→ Excerpt to read
* START *
Amount in controversy is examined as of the date of removal, not of the original filing in
state court. BEM I, L.L.C. v. Anthropologie, Inc., 301 F.3d 548, 552 (7th Cir. 2002). Events
occurring after removal generally do not affect jurisdiction. See Back Doctors, 637 F.3d at 830
(citations omitted).
However, “events subsequent to removal that merely reveal whether the
required amount was in dispute on the date of filing, rather than alter the current amount in
controversy, can be considered when deciding what that original amount in controversy was.” BEM
I, 301 F.3d at 552; see also Kalin v. QBE Ins. (Australia) Ltd., No. 12 C 2147, 2013 WL 316794,
at *3 (N.D. Ill. Jan. 28, 2013) (noting that a party’s post-removal affidavit could be considered in
establishing amount in controversy).
* END *
→ Given material
* START *
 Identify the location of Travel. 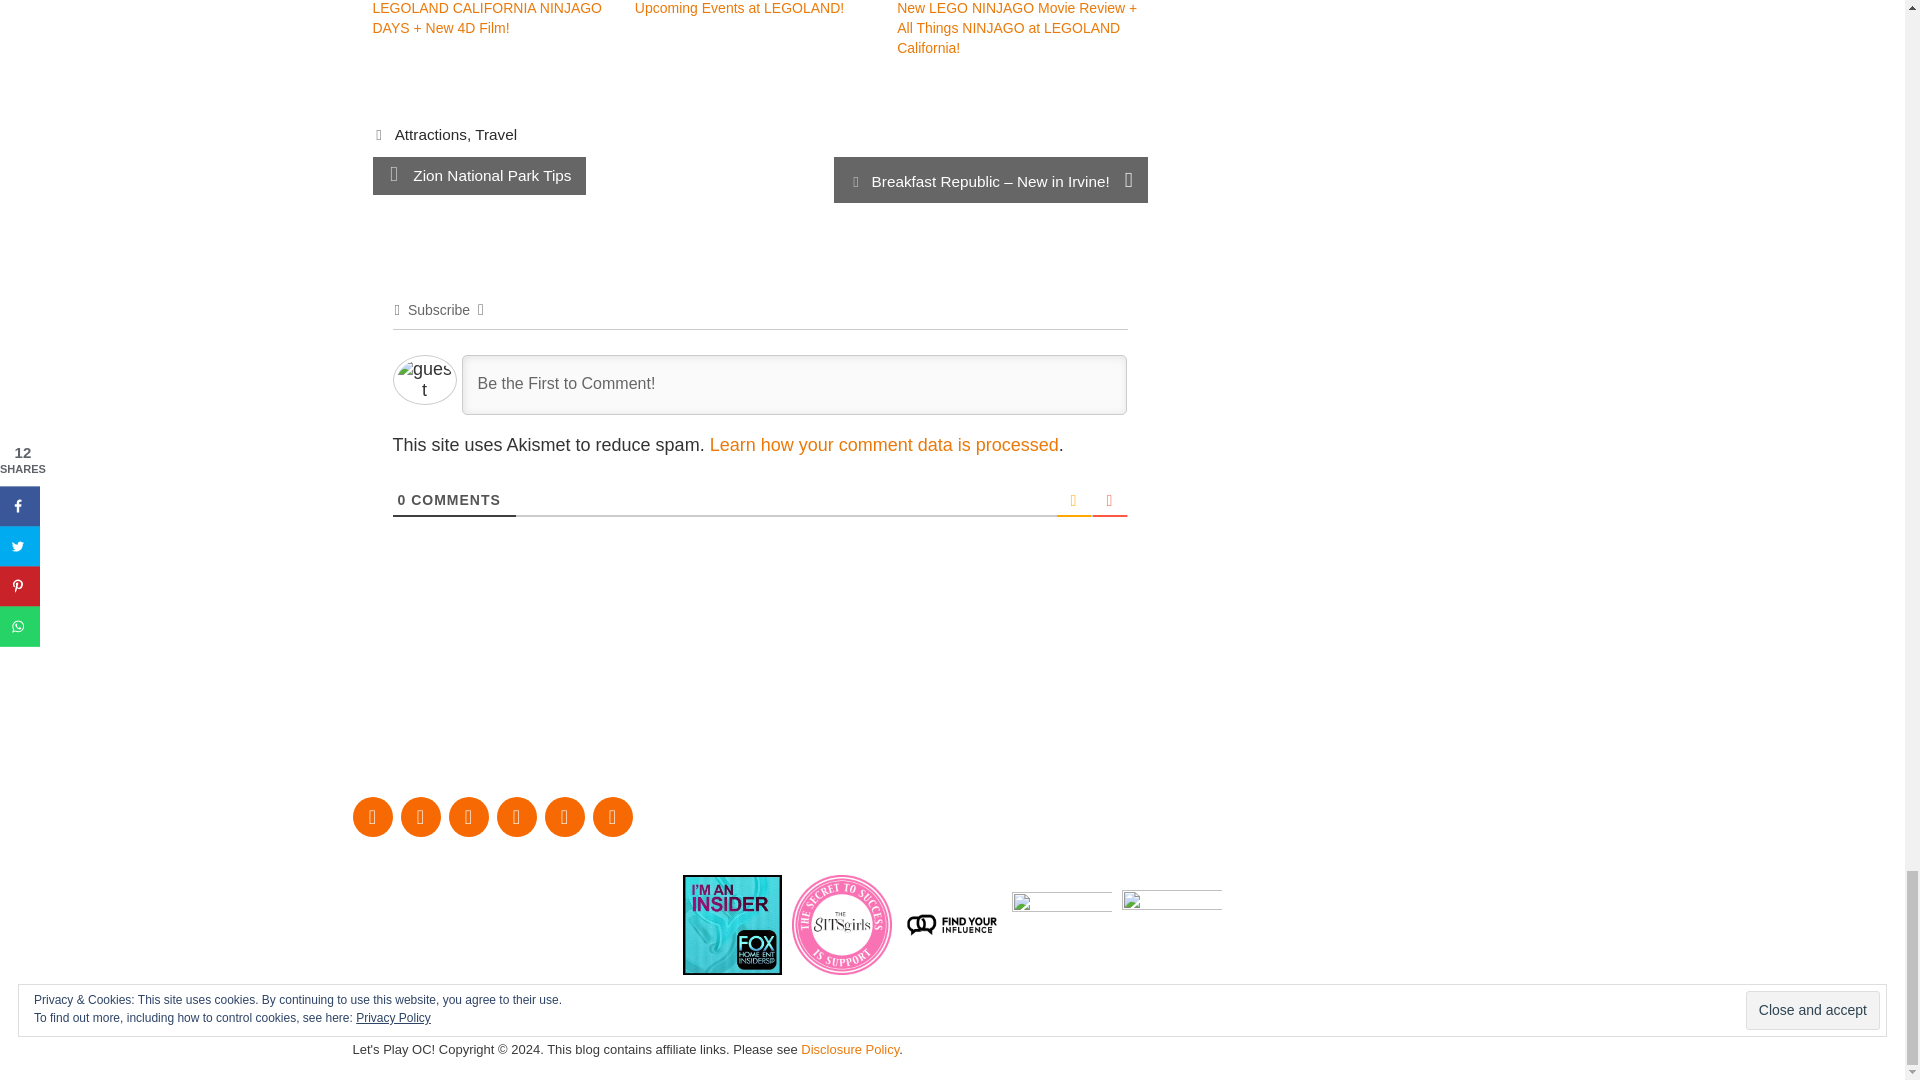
* END *
→ Stated problem 1
Say whether each statement below agrees with the passage on amount in controversy above. Answer yes or no, and quote the words of the passage that decide it.
(a) Amount in controversy is measured as of the date the case was first filed in state court.
(b) Post-removal events that only show whether the required amount was in dispute at filing may be considered.
(c) The Kalin decision held that a party's post-removal affidavit could not be considered.
→ Stated problem 2
Pick up the passage on amount in controversy above where it stops and carry it forward.

→ Written response 1
(a) No: "Amount in controversy is examined as of the date of removal, not of the original filing in state court."
(b) Yes: "events subsequent to removal that merely reveal whether the required amount was in dispute on the date of filing, rather than alter the current amount in controversy, can be considered when deciding what that original amount in controversy was."
(c) No: "noting that a party’s post-removal affidavit could be considered in establishing amount in controversy"

→ Written response 2
II. Analysis
The Magistrate’s Report found that Tyson had not established the $75,000 amount in
controversy because the only evidence of damages was Kulley’s interrogatory response that his wage
loss estimate was $65,000 but the “[p]recise amount is unknown.” ECF No. 6 at 2; ECF No. 1, Ex.
I. The Report noted that Kulley also seeks the value of lost benefits, but Tyson had produced no
evidence that those benefits would exceed $10,000. ECF No. 6 at 2-3. Tyson has objected to the
Report’s appraisal of the damages estimate, see ECF No. 7, and therefore the Court reviews this
issue de novo. Schur, 577 F.3d at 760.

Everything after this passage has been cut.